Le conflit khméro-vietnamien
C'est dans ces conditions que se développe une tension diplomatique entre Hanoi et le Cambodge voisin (Kampuchéa démocratique), dirigé par les Khmers rouges depuis 1975. Accusant le Viêt Nam de vouloir contrôler le mouvement communiste au Cambodge, les partisans de Pol Pot ont trouvé à Pékin un appui, d'autant que la capitale chinoise accepte l'idée cambodgienne d'une rectification de frontières qui rendrait à Phnom Penh des provinces perdues du bas Mékong. Le Viêt Nam signe un traité d'amitié et de coopération avec Moscou (3 novembre 1978) et les incidents frontaliers se multiplient entre le Viêt Nam et le Cambodge.
Le 25 décembre 1978, le Viêt Nam entreprend une offensive d'envergure contre son voisin, après avoir annoncé la formation d'un Front uni de salut national du Kampuchéa (F.U.N.S.K.). Les troupes de Pol Pot reculent un peu partout, tandis qu'un comité révolutionnaire populaire s'installe à Phnom Penh (janvier 1979). Mais les divisions vietnamiennes engagées au Cambodge se heurtent à des opérations de guérilla, qui obligent l'état-major de Hanoi à occuper massivement le pays. Progressivement repoussés, les partisans de Pol Pot se replient sur des zones jouxtant la frontière thaïlandaise. Toutefois, le nouveau gouvernement cambodgien n'est reconnu que par une poignée de pays socialistes alliés de Hanoi ; il n'en reste pas moins que la défaite des Khmers rouges est un incontestable succès pour le Viêt Nam, qui, soit par les armes, soit par la diplomatie, s'est assuré le soutien ferme de ses voisins cambodgiens et laotiens.
Le conflit sino-vietnamien et les priorités économiques
La Chine considère les pays d'Asie du Sud-Est comme un glacis sur son flanc sud et comme sa zone d'influence.
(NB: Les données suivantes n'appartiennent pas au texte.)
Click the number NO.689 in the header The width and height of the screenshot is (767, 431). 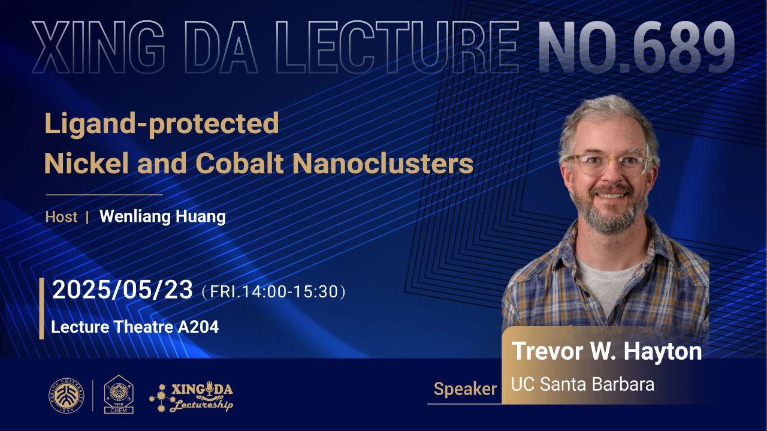(x=636, y=47)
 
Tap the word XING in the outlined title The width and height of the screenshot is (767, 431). (x=98, y=47)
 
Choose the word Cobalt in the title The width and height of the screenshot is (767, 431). (x=239, y=164)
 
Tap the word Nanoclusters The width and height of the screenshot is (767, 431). (x=383, y=164)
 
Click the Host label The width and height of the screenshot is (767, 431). (x=61, y=217)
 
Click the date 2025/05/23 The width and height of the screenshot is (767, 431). (x=123, y=290)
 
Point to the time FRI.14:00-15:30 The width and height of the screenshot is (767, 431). (x=274, y=292)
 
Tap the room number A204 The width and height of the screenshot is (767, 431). (x=198, y=327)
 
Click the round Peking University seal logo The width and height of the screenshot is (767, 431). (x=67, y=396)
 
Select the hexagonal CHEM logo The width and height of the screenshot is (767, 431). (x=119, y=394)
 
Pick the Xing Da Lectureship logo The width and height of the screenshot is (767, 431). (x=191, y=397)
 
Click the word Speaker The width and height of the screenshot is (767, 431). (x=465, y=389)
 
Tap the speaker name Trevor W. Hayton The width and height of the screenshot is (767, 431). (x=606, y=351)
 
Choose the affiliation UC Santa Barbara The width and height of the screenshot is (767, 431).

Elle ne peut donc accepter l'« impérialisme régional » du Viêt Nam d'autant plus qu'il ouvre la porte à l'Union soviétique (facilités portuaires à la flotte soviétique). En effet, privé de l'aide chinoise, Hanoi a adhéré au Comecon (juin 1978) et signé avec l'U.R.S.S. un traité d'amitié et de coopération (novembre 1978). Les rapports entre la Chine et le Viêt Nam ne cessent de se détériorer.
Au lendemain de l'invasion vietnamienne au Cambodge, le 17 février 1979, la Chine lance une attaque sur la frontière nord du Viêt Nam pour lui « donner une leçon », mais, après de durs combats, elle doit se retirer le 6 mars et négocier. Le conflit va tourner à l'épreuve d'usure, Pékin armant les Khmers rouges. Les conditions de vie deviennent alors si difficiles, notamment pour la minorité chinoise, que quelque 400 000 personnes quitteront le pays par mer (boat people), ou par terre vers la Chine. La conférence de Genève (juillet 1979) décide une aide des pays occidentaux pour les réfugiés.
La situation en Indochine étant « stabilisée », Hanoi, isolé par l'embargo occidental mais aidé par l'U.R.S.S., va remédier aux mauvais résultats du plan quinquennal (1976-1980) et surtout à une grave pénurie alimentaire : il adopte en 1979, malgré les conservateurs, une libéralisation du marché de la production agricole et artisanale qui donne des résultats positifs. Une nouvelle Constitution est adoptée en décembre 1980 après quatre ans de débats, qui souligne le rôle principal du marxisme-léninisme. En mars 1982, le Ve Congrès du P.C.V. approuve la nouvelle ligne économique dont les effets bénéfiques sont momentanément compromis par une réforme monétaire hâtive (septembre 1985), suivie d'une forte inflation.
En juillet 1986, Lê Duân meurt, et Truong Chinh, déjà président du Conseil d'État, lui succède à la tête du parti. Mais, au VIe Congrès du P.C.V. (décembre 1986), ce dernier se retire du bureau politique ainsi que Pham Van Dông (Premier ministre) et Lê Duc Tho, ouvrant alors la voie au renouvellement de la direction. Nguyên Van Linh, dont le programme de « rénovation » économique (doi moi) est approuvé, prend la tête du parti. En juillet 1987, Vo Chi Cong devient président du Conseil d'État, et Pham Hung, Premier ministre. Tous deux sont des vétérans du Sud, comme Vô Van Kiet, le réformateur chargé du plan.